New System Extends Fuel-Saving Technology to Standard Buses
Cummins today unveiled a revolutionary new system for its ISB engines that brings the fuel economy benefits of stop-start technology to conventional buses. The technology, which saves fuel by shutting down the engine when a vehicle is not moving, had only previously been available on far more expensive diesel-electric hybrid buses.
The hybrid buses use the stored electricity generated during braking to restart the engine. The system for standard bus engines developed by Cummins engineers includes an upgraded starter motor capable of 210,000 stop-start technology events. It could significantly expand the use of stop-start technology in mass transportation.
“This is the first stop-start technology system launched for conventional bus use,” said Kartik Ramanan, General Manager of Cummins Global Bus Engine segment, speaking at Busworld Kontrijk, the preeminent bus trade show in Europe held every two years. “It has been developed by Cummins engineers to deliver proven savings with a competitive payback period.
“We have developed a system that delivers 4 to 7 percent fuel savings without significant operator investment needed and meets the durability requirements of city bus duty cycles,” Ramanan added. “A vehicle could stop every minute, so to meet the tough operational needs we have redesigned critical engine components and are validating them across 4 million stop starts.”

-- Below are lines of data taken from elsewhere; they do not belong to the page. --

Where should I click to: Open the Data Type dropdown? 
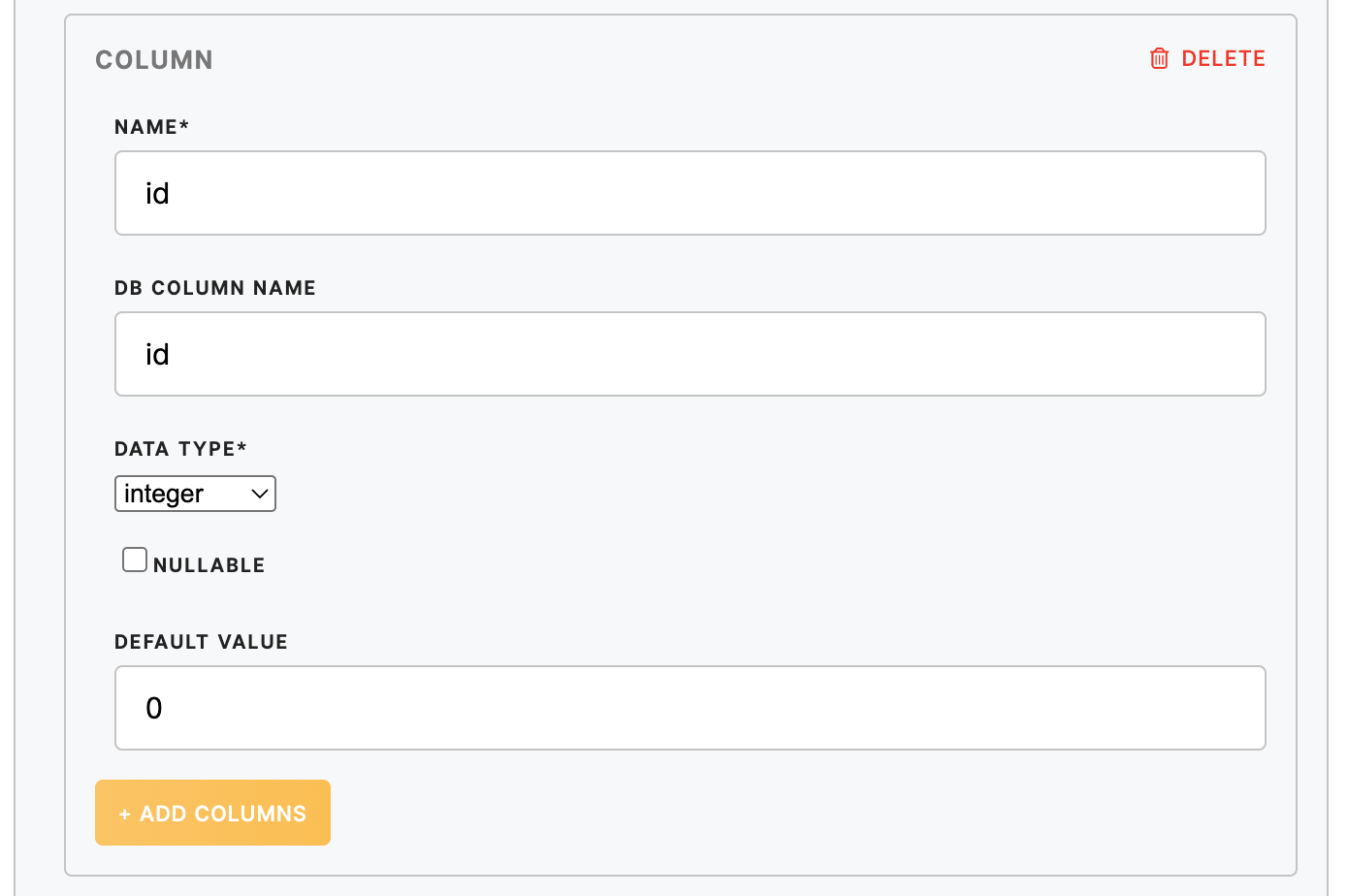(x=195, y=494)
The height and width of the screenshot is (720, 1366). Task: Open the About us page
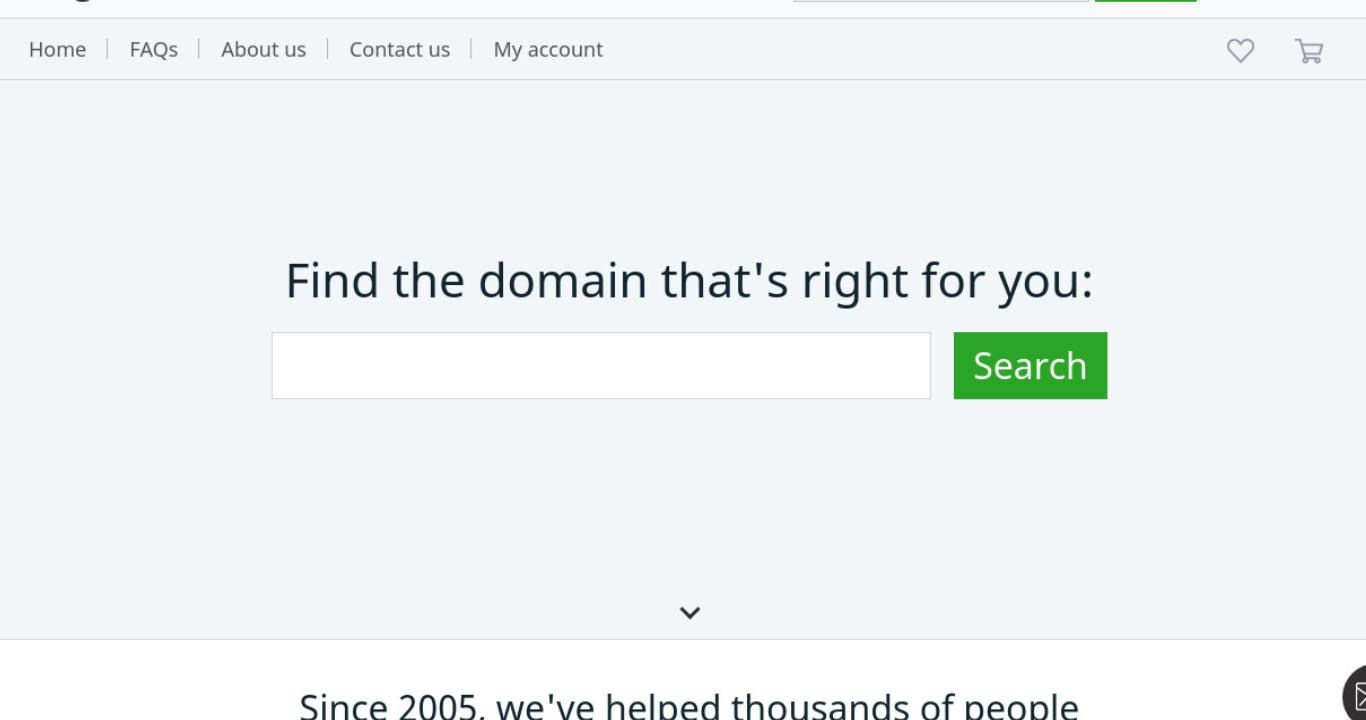tap(264, 49)
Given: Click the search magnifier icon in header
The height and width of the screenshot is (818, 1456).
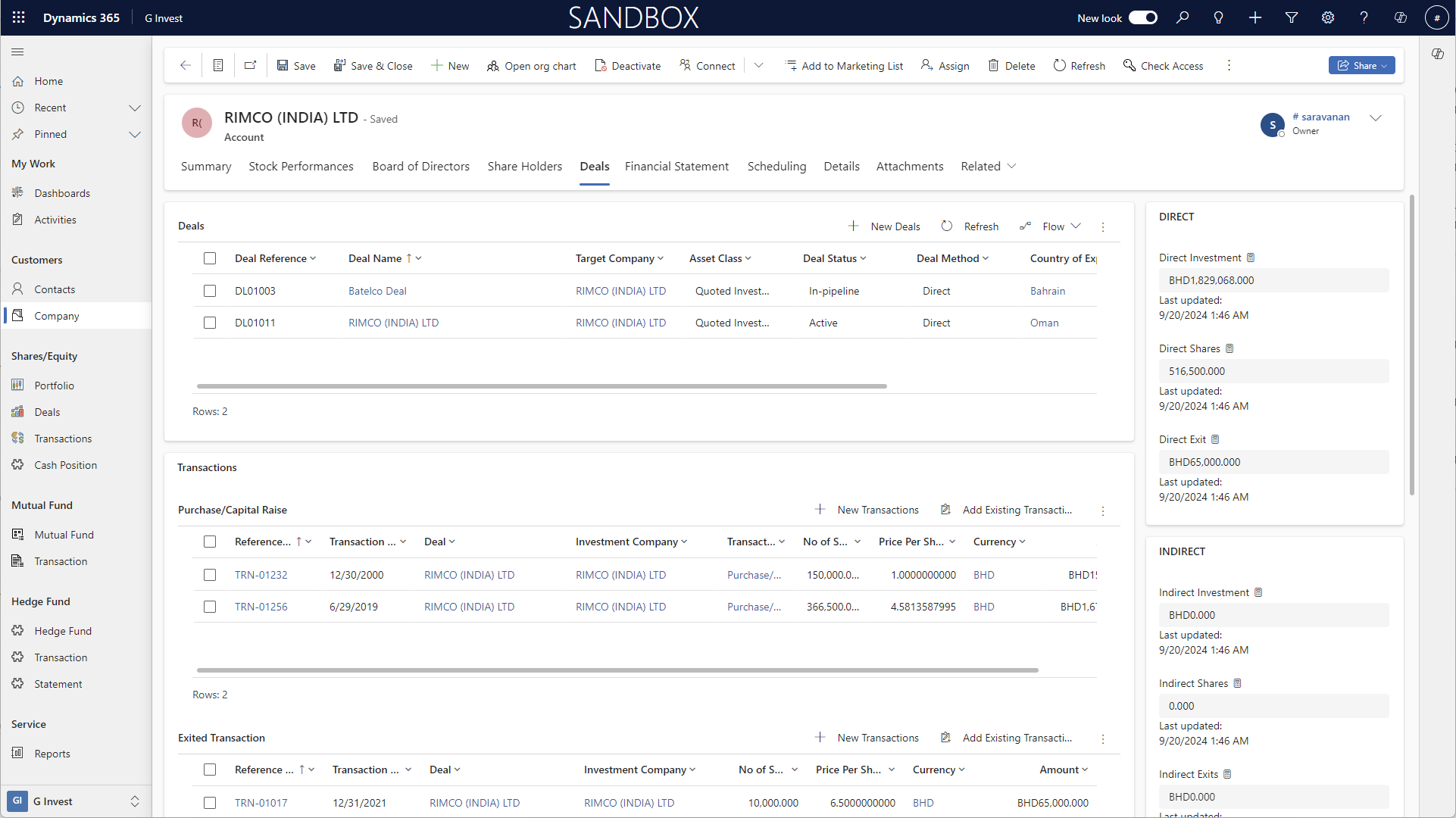Looking at the screenshot, I should [x=1182, y=17].
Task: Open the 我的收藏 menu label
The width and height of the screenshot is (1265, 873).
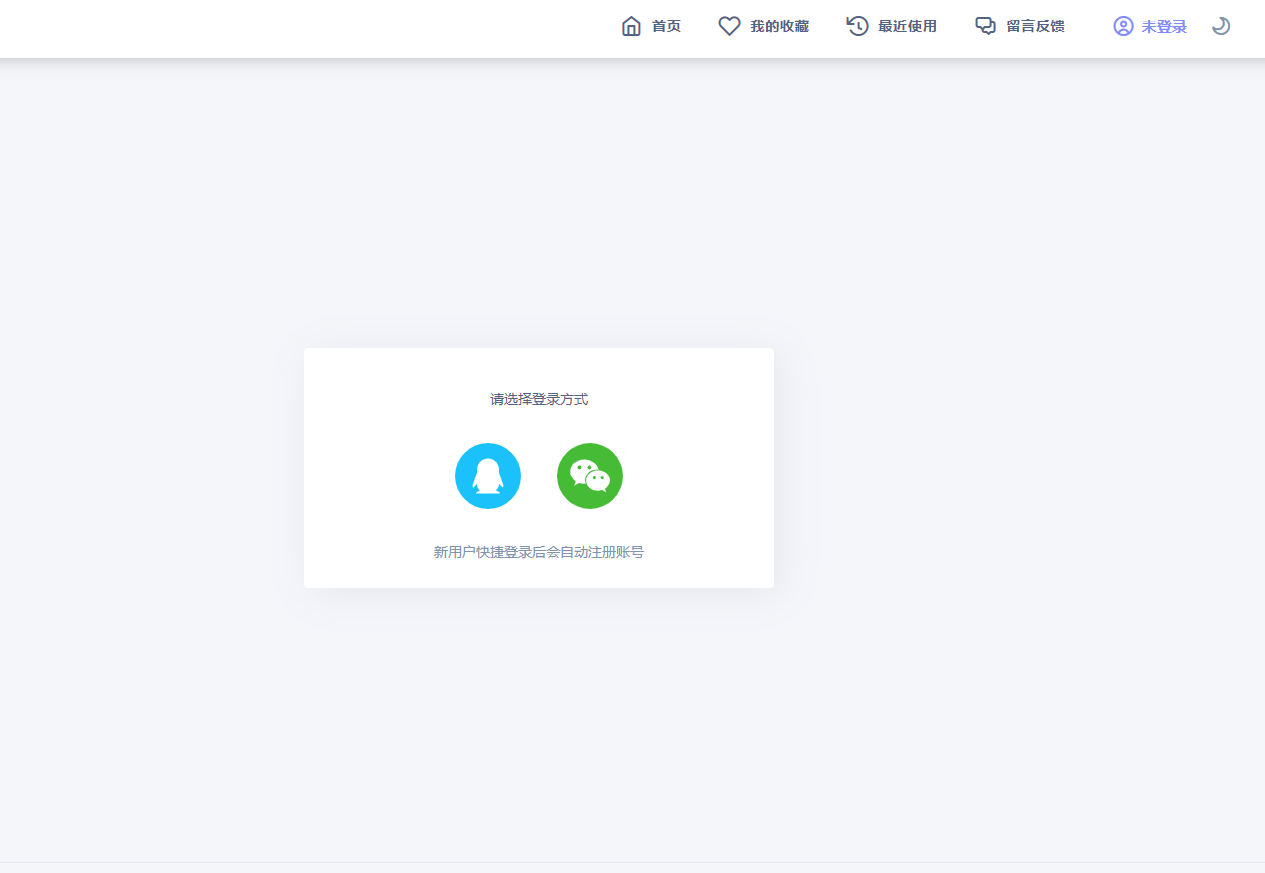Action: pos(779,26)
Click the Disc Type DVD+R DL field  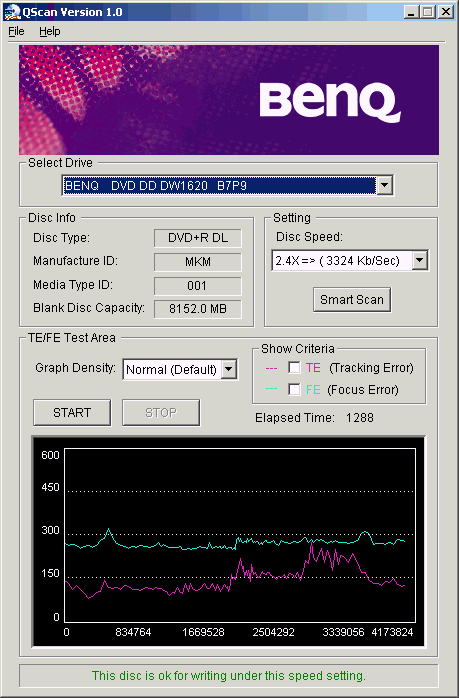[x=198, y=238]
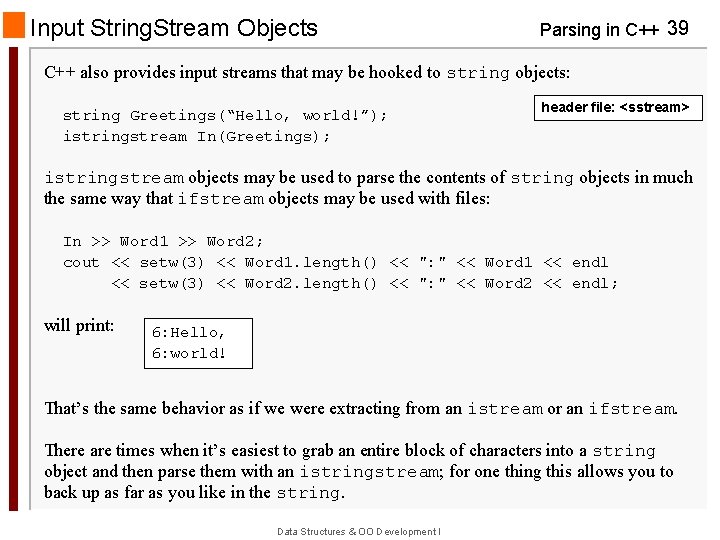Click the 6:world! output line

189,353
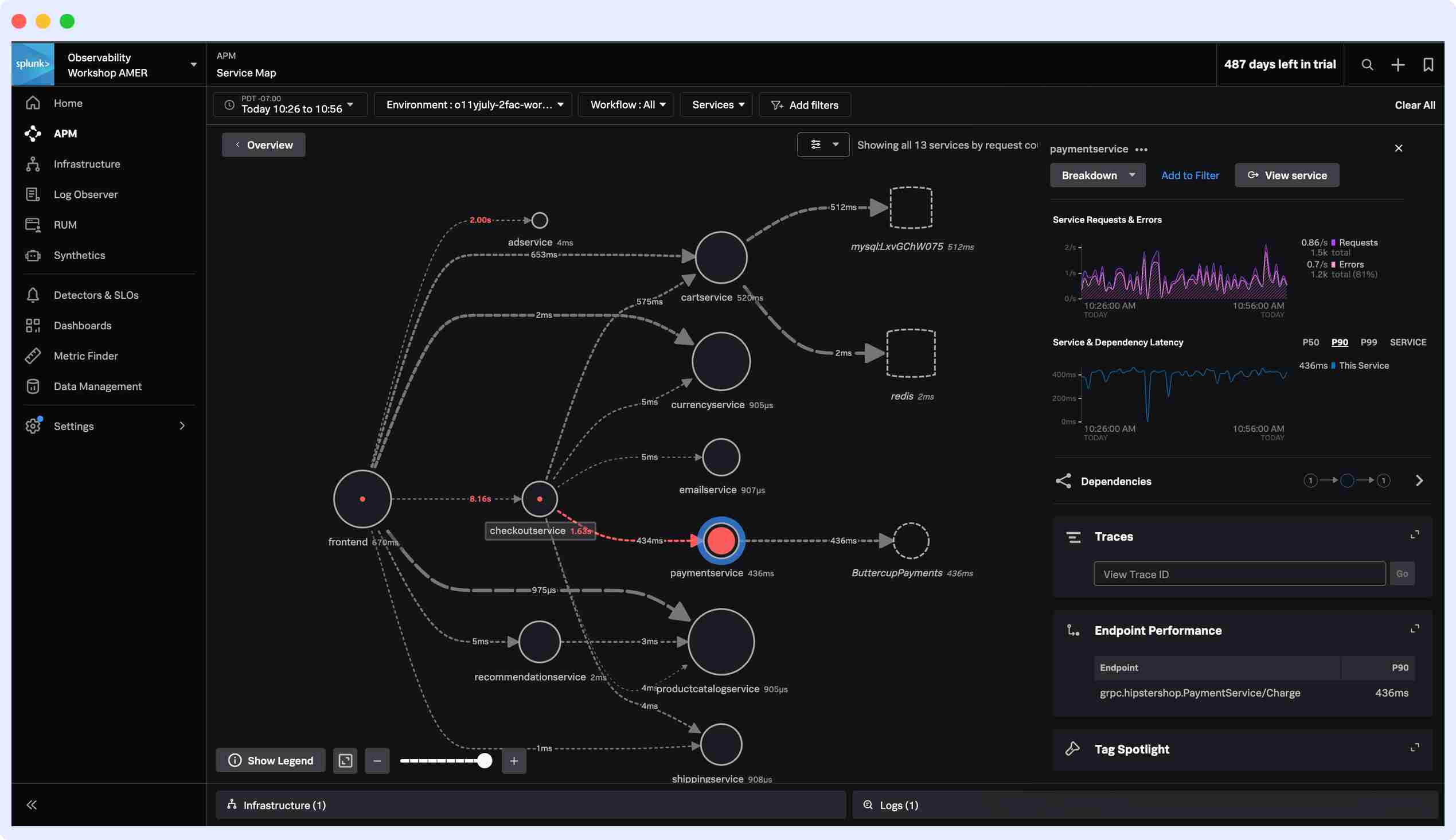Select Log Observer from the sidebar
The height and width of the screenshot is (840, 1456).
click(85, 194)
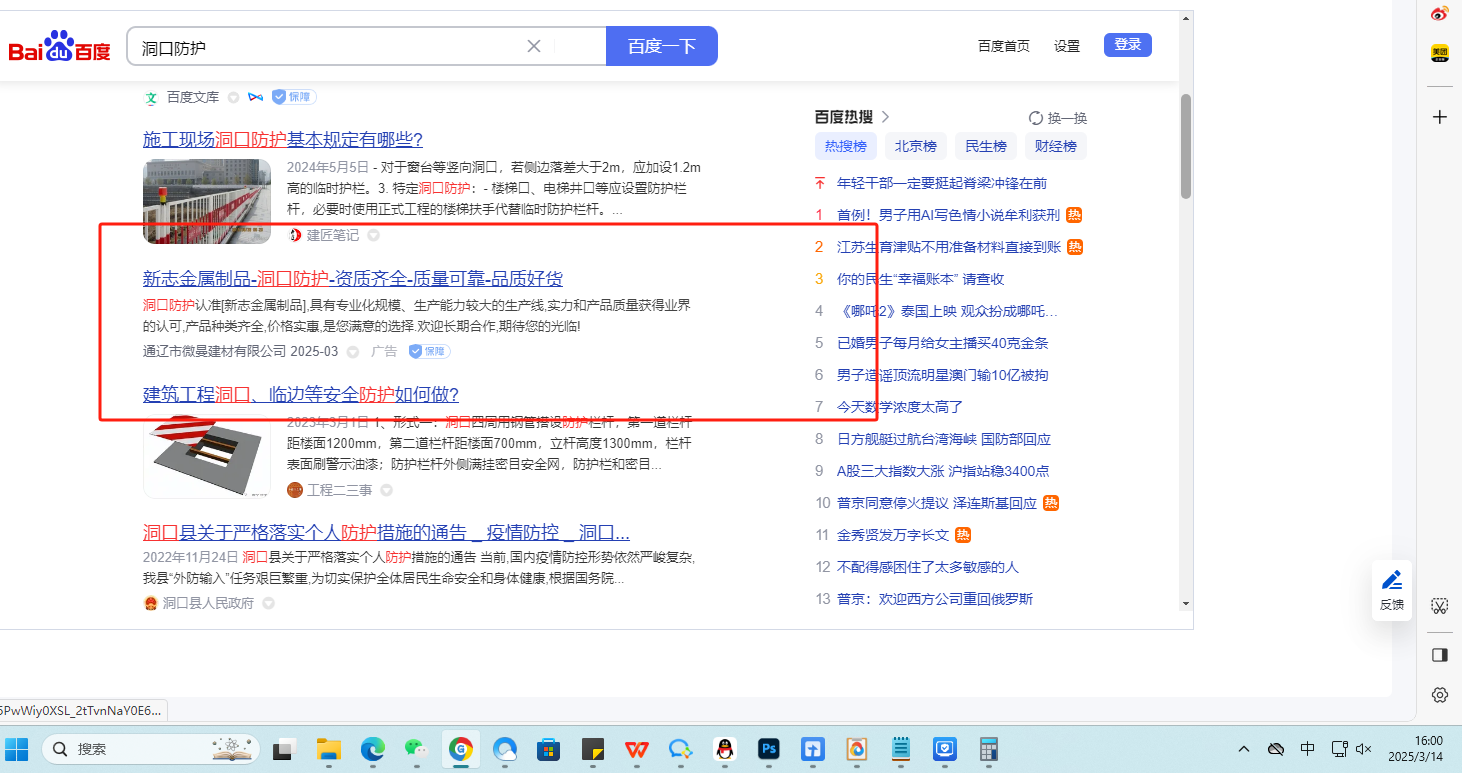Click the screenshot scissors icon in sidebar
This screenshot has height=773, width=1462.
coord(1439,606)
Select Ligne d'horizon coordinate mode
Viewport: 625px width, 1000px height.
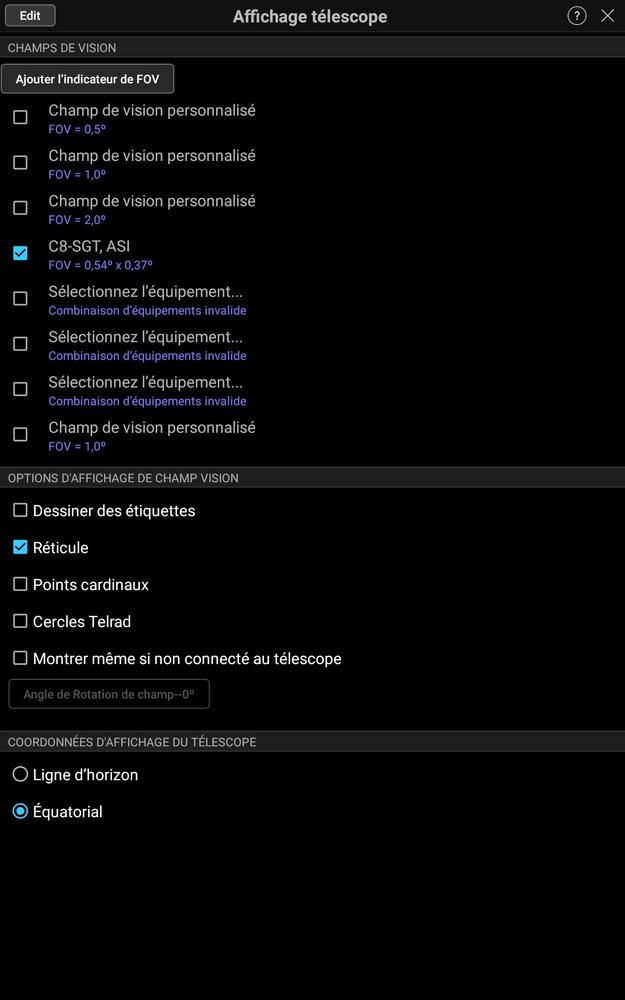coord(20,774)
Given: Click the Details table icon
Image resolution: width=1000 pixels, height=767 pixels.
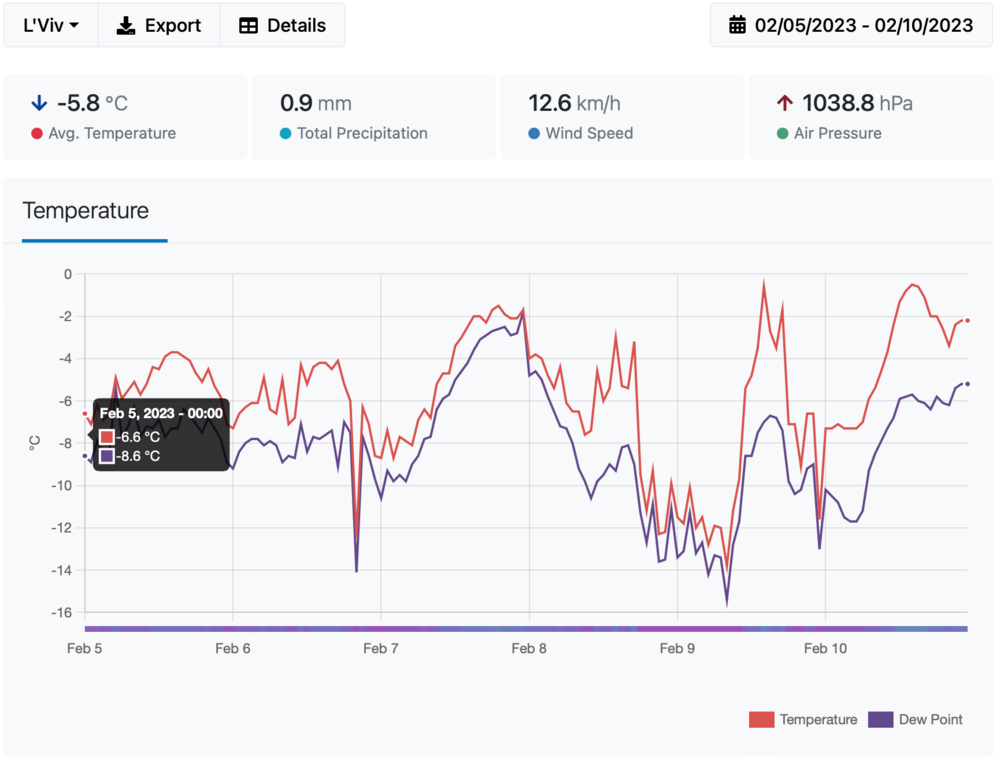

One-hundred buses will be going into service in the fourth quarter of 2015...the full production launch is scheduled for March 2016.
In addition to the more capable starter motor, hardware updates to the ISB Euro 6 engines include a new flywheel and ring gear, new wiring, a new engine speed sensor, an updated fuel system and new crankshaft bearings.
The ISB engine software has also been upgraded to manage the technology and provide flexible system architecture, enabling customers to tailor it to their operations.
Cummins will launch a fleet of 100 buses into service in the fourth quarter of 2015. Their performance will be closely monitored to ensure the new system is achieving its expected savings. The full production launch is scheduled for March, 2016.
“Results so far have been excellent,” Ramanan said. “Along with the 4 to 7 percent improvement in fuel economy and CO2 emissions, we are also seeing a 30 to 40 percent reduction in NOx emissions, supporting further improvements in clean air.”